As part of my current Quiet Time agenda I've been re-dipping my toes into a Buddhist meditation book where one of the main themes is that a lot of human misery can be attributed to Things: getting Things, keeping Things, lusting after new Things, more Things, spending huge amounts of time and money to Thing Upkeep. It can be hard to separate a normal desire for human comfort with an overreliance on Stuff.
Here in Southern California we live under the threat of fires consuming Things. I'm not used to the threat of a fire. In the Midwest the threat was from tornadoes and I personally lived on a street that a tornado blew through and on another street that was tornado-adjacent.
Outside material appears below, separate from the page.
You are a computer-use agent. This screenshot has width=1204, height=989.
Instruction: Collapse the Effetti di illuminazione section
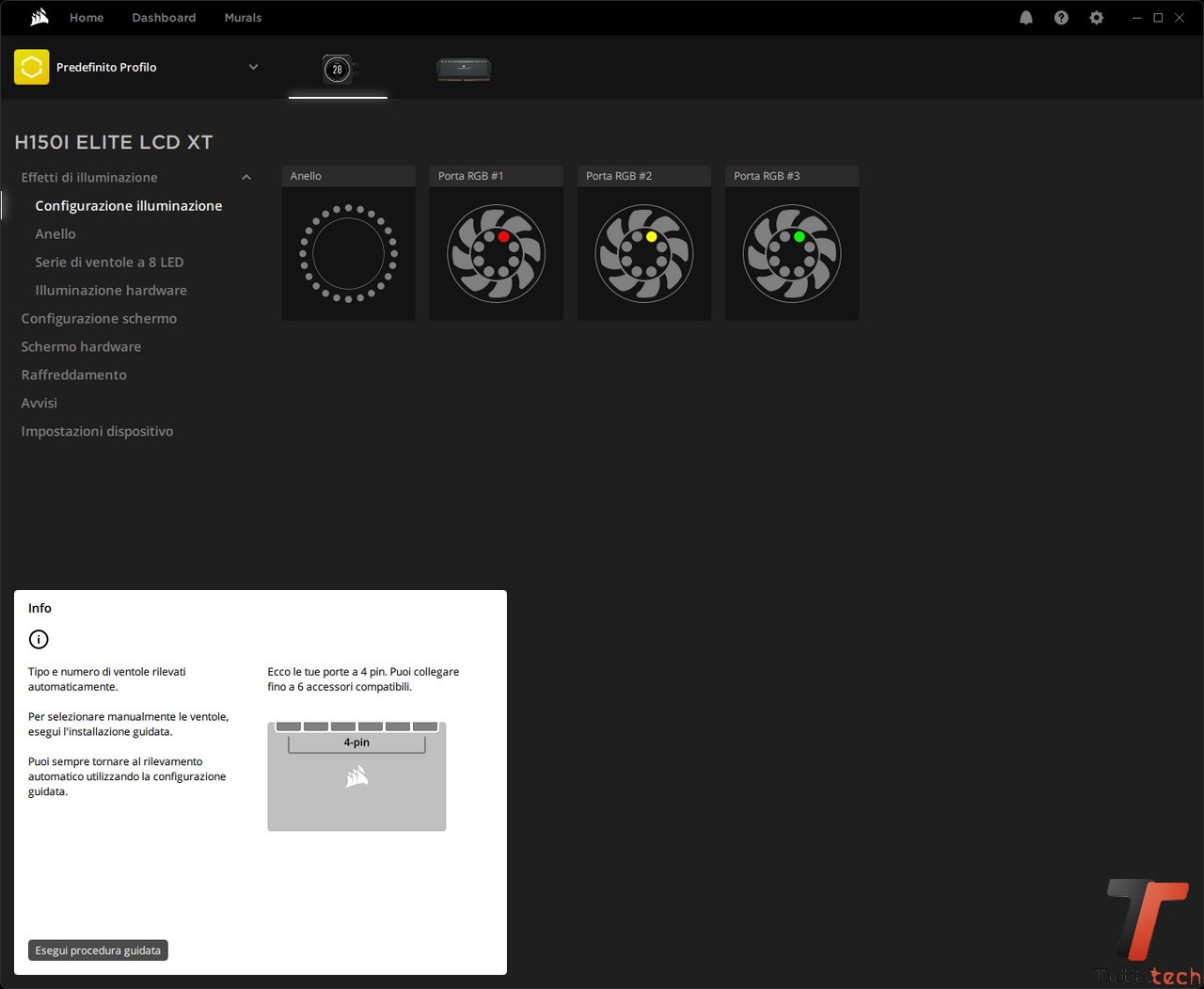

I could hear the thing and it really does sound like a freight train. I stood in my darkened bedroom trying to make sense of the noise I was hearing. Afterwards I realized that the sound was Things being violently chewed into tiny pieces. The thing about a tornado is that you don't know it's coming until it comes and it's over in a flash. A hurricane takes its time but there's plenty of advanced warning. Earthquakes I guess would fall into the over quickly category. Fires are a different animal - you can see and hear the threat but where it goes nobody knows - so you just have to sit and wait which can be nerve-wracking. We had a major fire here five years ago in gale-force winds and in those conditions the fire is firmly in control. There's no dousing it.
This morning there was a vegetation fire a half mile away from our house with the wind blowing in our direction. The helicopters making water dumping runs woke me up. Outside I could see the orange glow lighting up the clouds of smoke from below and I was startled to see the occasional ember drifting overhead, hitting the asphalt, blinking out. It's never good when you see fire trucks cruising through your neighborhood, looking for hot spots. I was mildly anxious for a bit but - I'll tell you - those fire guys are amazing. I had some time to idly look over my Stuff, my Things, and wonder: "What if it's all gone in a minute? What would I grab? What would my life look like if all of this was gone?" It was sobering but it also felt weirdly refreshing, liberating, almost. What if I had to start from scratch? What would I replace? What historical treasures and mementoes and geegaws and gimcracks and tchotchkes would I mourn? What I feel an acute sense of loss or would it be more of a relief to have all that Stuff liberated from my control? It makes me reflect on the stripped-down life I lead when I travel - all of my Stuff in one small suitcase. I'm okay. I don't die.
It's easy to pat myself on the back after the danger has passed and I'm sitting securely in the midst of my Stuff. Nonetheless, I'm happy that all of the time I've spent meditating on the transitory nature of things has left me somewhat - mostly? - liberated. It would be a gut-punch but I'd make it out alive.